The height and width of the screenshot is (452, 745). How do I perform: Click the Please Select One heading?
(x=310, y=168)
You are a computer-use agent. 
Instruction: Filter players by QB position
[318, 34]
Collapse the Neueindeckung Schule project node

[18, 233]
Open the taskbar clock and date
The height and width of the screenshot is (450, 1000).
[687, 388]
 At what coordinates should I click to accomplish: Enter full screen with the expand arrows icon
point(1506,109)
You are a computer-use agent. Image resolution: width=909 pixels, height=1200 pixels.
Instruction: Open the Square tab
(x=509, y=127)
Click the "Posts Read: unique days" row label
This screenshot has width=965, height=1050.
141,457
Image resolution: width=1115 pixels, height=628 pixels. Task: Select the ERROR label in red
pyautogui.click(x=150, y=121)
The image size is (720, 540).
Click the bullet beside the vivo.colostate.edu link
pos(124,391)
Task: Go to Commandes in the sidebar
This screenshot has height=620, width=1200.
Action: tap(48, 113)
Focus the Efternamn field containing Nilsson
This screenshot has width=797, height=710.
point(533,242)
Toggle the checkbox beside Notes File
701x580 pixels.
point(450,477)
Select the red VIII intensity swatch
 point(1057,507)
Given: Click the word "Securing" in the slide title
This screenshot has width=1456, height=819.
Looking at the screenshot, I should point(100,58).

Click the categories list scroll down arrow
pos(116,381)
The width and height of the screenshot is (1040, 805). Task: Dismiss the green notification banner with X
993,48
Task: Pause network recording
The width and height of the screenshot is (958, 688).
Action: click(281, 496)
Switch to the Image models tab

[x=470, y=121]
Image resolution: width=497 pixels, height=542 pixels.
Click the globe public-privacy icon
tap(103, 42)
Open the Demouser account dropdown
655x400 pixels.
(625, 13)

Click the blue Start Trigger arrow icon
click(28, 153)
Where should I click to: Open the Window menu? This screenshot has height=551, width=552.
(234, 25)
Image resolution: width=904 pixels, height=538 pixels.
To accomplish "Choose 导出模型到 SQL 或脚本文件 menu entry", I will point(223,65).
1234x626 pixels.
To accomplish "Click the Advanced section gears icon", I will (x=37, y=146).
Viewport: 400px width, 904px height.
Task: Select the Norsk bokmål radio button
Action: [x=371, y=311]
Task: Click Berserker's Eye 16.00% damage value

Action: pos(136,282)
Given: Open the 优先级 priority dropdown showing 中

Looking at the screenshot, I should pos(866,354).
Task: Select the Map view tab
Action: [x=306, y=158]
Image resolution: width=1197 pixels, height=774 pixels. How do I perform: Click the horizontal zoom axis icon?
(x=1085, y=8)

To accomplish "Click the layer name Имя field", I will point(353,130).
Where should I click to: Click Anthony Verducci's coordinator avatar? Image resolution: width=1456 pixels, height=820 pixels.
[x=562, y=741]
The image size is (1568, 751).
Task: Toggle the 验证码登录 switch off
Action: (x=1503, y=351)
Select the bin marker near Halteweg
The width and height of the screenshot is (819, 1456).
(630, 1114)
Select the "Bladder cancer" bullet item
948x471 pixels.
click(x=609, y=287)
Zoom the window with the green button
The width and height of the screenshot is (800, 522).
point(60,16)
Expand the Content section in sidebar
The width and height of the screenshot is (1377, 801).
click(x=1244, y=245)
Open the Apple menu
----------------------------------------
--- Directions ---
The full listing must come back exactly as given.

--- Result of the task ---
The height and width of the screenshot is (452, 745). How do I perform: Click the Please Select One heading?
(x=310, y=168)
You are a computer-use agent. 
Instruction: Filter players by QB position
[318, 34]
Collapse the Neueindeckung Schule project node

[18, 233]
Open the taskbar clock and date
The height and width of the screenshot is (450, 1000).
[687, 388]
 At what coordinates should I click to accomplish: Enter full screen with the expand arrows icon
point(1506,109)
You are a computer-use agent. Image resolution: width=909 pixels, height=1200 pixels.
Instruction: Open the Square tab
(x=509, y=127)
Click the "Posts Read: unique days" row label
This screenshot has width=965, height=1050.
141,457
Image resolution: width=1115 pixels, height=628 pixels. Task: Select the ERROR label in red
pyautogui.click(x=150, y=121)
The image size is (720, 540).
Click the bullet beside the vivo.colostate.edu link
pos(124,391)
Task: Go to Commandes in the sidebar
This screenshot has height=620, width=1200.
Action: tap(48, 113)
Focus the Efternamn field containing Nilsson
This screenshot has width=797, height=710.
point(533,242)
Toggle the checkbox beside Notes File
701x580 pixels.
point(450,477)
Select the red VIII intensity swatch
 point(1057,507)
Given: Click the word "Securing" in the slide title
This screenshot has width=1456, height=819.
Looking at the screenshot, I should point(100,58).

Click the categories list scroll down arrow
pos(116,381)
The width and height of the screenshot is (1040, 805). Task: Dismiss the green notification banner with X
993,48
Task: Pause network recording
The width and height of the screenshot is (958, 688).
Action: click(281, 496)
Switch to the Image models tab

[x=470, y=121]
Image resolution: width=497 pixels, height=542 pixels.
Click the globe public-privacy icon
tap(103, 42)
Open the Demouser account dropdown
655x400 pixels.
(625, 13)

Click the blue Start Trigger arrow icon
click(28, 153)
Where should I click to: Open the Window menu? This screenshot has height=551, width=552.
(234, 25)
Image resolution: width=904 pixels, height=538 pixels.
To accomplish "Choose 导出模型到 SQL 或脚本文件 menu entry", I will point(223,65).
1234x626 pixels.
To accomplish "Click the Advanced section gears icon", I will (x=37, y=146).
Viewport: 400px width, 904px height.
Task: Select the Norsk bokmål radio button
Action: [x=371, y=311]
Task: Click Berserker's Eye 16.00% damage value

Action: pos(136,282)
Given: Open the 优先级 priority dropdown showing 中

Looking at the screenshot, I should pos(866,354).
Task: Select the Map view tab
Action: [x=306, y=158]
Image resolution: width=1197 pixels, height=774 pixels. How do I perform: Click the horizontal zoom axis icon?
(x=1085, y=8)

To accomplish "Click the layer name Имя field", I will point(353,130).
Where should I click to: Click Anthony Verducci's coordinator avatar? Image resolution: width=1456 pixels, height=820 pixels.
[x=562, y=741]
The image size is (1568, 751).
Task: Toggle the 验证码登录 switch off
Action: (x=1503, y=351)
Select the bin marker near Halteweg
The width and height of the screenshot is (819, 1456).
(630, 1114)
Select the "Bladder cancer" bullet item
948x471 pixels.
click(x=609, y=287)
Zoom the window with the green button
The width and height of the screenshot is (800, 522).
point(60,16)
Expand the Content section in sidebar
The width and height of the screenshot is (1377, 801).
click(x=1244, y=245)
Open the Apple menu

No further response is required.